Figure 5.

RIPK1 acts as a scaffold to promote PGCC survival by the AMPK-mTOR pathway. A–C, Volcano plot showing the log₂-fold change (FC) vs.–log₁₀ (P value) of differential mRNA expression (A), H3K27ac enrichment (B), and ATAC enrichment (C) identified between PGCCs and CNE-2 cells. Significantly up or down are selected according to P < 0.05. D, Heatmap of H3K27ac and ATAC signals at sites unique for PGCCs and CNE-2 cells. Signal density measured ±1 kb from the center regions is defined as tag density/bp. E, Venn diagram. F and G, H3K27ac CUT&Tag-seq signals (F) and ATAC-seq signals (G) at RIPK1 loci. H, Western blot analysis. I–M, Gray value analysis of Western blot. N, IF costaining in PGCCs and regular CNE-2 cells. O, Interference efficiency was detected by Western blot. P, Experimental design for investigating the role of autophagy in PGCC survival. Q, Rescue experiments for PGCC survival. R, Quantification of PGCC number. S, PGCCs viability analysis via LIVE/DEAD Viability assay. Scale bars, 50 μm.

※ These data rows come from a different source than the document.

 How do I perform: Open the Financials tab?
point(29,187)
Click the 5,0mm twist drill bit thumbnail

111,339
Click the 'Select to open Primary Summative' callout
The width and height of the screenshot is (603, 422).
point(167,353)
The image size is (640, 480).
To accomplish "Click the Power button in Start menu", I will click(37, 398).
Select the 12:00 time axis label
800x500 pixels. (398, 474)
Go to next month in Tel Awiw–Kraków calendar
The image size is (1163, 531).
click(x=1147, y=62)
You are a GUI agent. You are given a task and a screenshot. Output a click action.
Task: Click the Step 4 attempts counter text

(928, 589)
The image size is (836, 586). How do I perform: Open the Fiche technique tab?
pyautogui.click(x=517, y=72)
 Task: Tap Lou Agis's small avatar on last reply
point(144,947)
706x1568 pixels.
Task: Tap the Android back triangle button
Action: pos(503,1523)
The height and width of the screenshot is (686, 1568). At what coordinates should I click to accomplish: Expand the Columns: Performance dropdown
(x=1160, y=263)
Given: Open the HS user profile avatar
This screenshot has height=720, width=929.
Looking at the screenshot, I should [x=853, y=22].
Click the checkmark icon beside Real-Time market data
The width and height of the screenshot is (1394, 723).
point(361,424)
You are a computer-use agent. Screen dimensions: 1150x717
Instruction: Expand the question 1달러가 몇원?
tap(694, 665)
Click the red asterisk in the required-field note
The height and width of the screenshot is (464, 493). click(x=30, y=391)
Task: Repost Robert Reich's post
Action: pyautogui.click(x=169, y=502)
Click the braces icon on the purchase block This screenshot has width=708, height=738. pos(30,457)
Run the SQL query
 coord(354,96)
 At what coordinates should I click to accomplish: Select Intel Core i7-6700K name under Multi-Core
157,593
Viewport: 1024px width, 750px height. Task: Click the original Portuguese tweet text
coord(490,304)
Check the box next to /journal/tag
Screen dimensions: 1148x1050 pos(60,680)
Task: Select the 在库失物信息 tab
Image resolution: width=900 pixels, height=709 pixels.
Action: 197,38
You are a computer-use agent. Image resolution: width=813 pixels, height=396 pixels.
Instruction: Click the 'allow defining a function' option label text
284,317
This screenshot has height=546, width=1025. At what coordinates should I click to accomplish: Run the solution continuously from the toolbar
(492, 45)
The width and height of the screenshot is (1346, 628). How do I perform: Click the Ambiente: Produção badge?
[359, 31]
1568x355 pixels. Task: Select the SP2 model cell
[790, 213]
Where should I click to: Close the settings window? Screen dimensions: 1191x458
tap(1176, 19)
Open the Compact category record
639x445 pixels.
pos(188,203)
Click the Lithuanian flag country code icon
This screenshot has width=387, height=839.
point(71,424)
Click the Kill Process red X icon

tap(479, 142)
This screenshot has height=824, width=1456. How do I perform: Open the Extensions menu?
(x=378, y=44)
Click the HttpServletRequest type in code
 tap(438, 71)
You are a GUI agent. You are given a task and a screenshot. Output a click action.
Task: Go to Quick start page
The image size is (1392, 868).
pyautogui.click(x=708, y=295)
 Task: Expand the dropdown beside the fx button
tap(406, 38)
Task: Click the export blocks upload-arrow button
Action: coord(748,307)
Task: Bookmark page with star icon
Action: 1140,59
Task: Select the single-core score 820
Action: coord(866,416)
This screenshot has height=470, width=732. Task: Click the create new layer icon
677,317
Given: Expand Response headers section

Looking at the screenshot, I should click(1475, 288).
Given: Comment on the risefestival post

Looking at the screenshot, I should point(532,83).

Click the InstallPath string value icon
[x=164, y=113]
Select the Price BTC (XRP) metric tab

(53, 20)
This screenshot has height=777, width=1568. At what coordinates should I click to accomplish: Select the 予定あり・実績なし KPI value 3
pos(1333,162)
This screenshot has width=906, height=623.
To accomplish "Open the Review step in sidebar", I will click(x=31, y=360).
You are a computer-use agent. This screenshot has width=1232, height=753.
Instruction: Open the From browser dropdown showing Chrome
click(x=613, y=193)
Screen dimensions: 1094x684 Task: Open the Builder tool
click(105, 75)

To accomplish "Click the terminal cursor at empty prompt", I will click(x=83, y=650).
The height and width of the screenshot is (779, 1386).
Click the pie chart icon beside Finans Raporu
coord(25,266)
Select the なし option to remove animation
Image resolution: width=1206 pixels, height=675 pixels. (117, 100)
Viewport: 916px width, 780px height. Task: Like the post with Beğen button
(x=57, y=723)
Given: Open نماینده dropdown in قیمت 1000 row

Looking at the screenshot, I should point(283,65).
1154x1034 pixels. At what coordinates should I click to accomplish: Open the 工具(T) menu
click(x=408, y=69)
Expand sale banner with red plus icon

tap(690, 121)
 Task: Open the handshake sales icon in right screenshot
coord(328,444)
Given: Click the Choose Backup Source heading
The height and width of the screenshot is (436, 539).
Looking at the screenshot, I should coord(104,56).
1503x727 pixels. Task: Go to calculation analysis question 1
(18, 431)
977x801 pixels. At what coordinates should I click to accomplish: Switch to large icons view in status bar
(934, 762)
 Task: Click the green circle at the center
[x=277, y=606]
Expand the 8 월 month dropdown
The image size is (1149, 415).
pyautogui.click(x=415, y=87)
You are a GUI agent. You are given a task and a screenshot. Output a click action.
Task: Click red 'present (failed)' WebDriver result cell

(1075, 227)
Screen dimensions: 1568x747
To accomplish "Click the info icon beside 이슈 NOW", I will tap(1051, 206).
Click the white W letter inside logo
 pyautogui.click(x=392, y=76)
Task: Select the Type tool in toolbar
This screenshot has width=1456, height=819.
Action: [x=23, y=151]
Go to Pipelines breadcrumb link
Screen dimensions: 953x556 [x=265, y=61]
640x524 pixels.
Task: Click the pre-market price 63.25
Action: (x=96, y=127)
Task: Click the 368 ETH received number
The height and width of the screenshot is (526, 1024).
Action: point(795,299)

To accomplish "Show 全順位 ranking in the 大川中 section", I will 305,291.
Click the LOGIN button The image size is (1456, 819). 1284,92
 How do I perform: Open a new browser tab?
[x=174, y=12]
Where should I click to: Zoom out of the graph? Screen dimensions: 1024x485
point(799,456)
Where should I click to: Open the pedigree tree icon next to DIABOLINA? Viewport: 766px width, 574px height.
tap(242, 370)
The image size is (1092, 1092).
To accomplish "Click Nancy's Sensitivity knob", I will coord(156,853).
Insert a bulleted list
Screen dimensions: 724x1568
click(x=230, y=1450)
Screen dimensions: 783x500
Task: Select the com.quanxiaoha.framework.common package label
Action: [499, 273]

T, Endogenous LC3 puncta were detected using IF. U, Quantification of average fluorescence intensity per cell (one-way ANOVA). All data represent the mean ± SEM of at least three independent experiments. P values were calculated using one-way ANOVA. *, P < 0.05; **, P < 0.01; ***, P < 0.001; ****, P < 0.0001; NS, not significant. a.u., arbitrary units; mRNA-seq, mRNA sequencing; PTX, paclitaxel.